● Your goal: Once you find the line in the listing below that contains "This screenshot has height=362, width=1047.", copy it and every following line exactly, stopping at the end.
*** Input ***
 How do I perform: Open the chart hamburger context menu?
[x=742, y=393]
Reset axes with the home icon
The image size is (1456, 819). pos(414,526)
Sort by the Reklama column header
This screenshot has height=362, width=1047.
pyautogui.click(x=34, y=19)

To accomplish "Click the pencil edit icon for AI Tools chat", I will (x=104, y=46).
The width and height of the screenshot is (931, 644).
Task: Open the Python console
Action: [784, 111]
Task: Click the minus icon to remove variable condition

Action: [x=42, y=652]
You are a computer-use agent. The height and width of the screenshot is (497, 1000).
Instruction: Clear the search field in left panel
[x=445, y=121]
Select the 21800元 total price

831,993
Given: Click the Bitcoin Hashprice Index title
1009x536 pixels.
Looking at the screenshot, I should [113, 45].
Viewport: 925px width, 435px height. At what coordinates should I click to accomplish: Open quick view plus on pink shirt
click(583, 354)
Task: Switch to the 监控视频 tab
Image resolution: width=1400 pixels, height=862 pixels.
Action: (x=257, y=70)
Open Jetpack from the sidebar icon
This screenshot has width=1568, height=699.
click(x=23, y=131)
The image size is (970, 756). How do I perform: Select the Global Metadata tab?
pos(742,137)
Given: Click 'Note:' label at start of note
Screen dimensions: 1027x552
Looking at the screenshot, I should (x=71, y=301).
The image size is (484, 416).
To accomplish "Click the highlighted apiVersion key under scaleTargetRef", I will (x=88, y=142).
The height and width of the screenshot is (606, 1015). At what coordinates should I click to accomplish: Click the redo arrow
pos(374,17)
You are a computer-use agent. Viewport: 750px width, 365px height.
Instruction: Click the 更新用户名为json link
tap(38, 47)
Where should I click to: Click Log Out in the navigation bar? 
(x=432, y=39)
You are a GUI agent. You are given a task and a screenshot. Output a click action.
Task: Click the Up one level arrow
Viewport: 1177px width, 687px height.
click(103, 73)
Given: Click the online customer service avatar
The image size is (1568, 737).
***
● Exercise response:
This screenshot has height=362, width=1047.
pyautogui.click(x=34, y=19)

To accomplish "Click the pencil edit icon for AI Tools chat", I will (x=104, y=46).
The width and height of the screenshot is (931, 644).
Task: Open the Python console
Action: [784, 111]
Task: Click the minus icon to remove variable condition

Action: [x=42, y=652]
You are a computer-use agent. The height and width of the screenshot is (497, 1000).
Instruction: Clear the search field in left panel
[x=445, y=121]
Select the 21800元 total price

831,993
Given: Click the Bitcoin Hashprice Index title
1009x536 pixels.
Looking at the screenshot, I should [113, 45].
Viewport: 925px width, 435px height. At what coordinates should I click to accomplish: Open quick view plus on pink shirt
click(583, 354)
Task: Switch to the 监控视频 tab
Image resolution: width=1400 pixels, height=862 pixels.
Action: (x=257, y=70)
Open Jetpack from the sidebar icon
This screenshot has width=1568, height=699.
click(x=23, y=131)
The image size is (970, 756). How do I perform: Select the Global Metadata tab?
pos(742,137)
Given: Click 'Note:' label at start of note
Screen dimensions: 1027x552
Looking at the screenshot, I should (x=71, y=301).
The image size is (484, 416).
To accomplish "Click the highlighted apiVersion key under scaleTargetRef", I will (x=88, y=142).
The height and width of the screenshot is (606, 1015). At what coordinates should I click to accomplish: Click the redo arrow
pos(374,17)
You are a computer-use agent. Viewport: 750px width, 365px height.
Instruction: Click the 更新用户名为json link
tap(38, 47)
Where should I click to: Click Log Out in the navigation bar? 
(x=432, y=39)
You are a GUI agent. You are given a task and a screenshot. Output a click action.
Task: Click the Up one level arrow
Viewport: 1177px width, 687px height.
click(103, 73)
Given: Click the online customer service avatar
The image size is (1568, 737).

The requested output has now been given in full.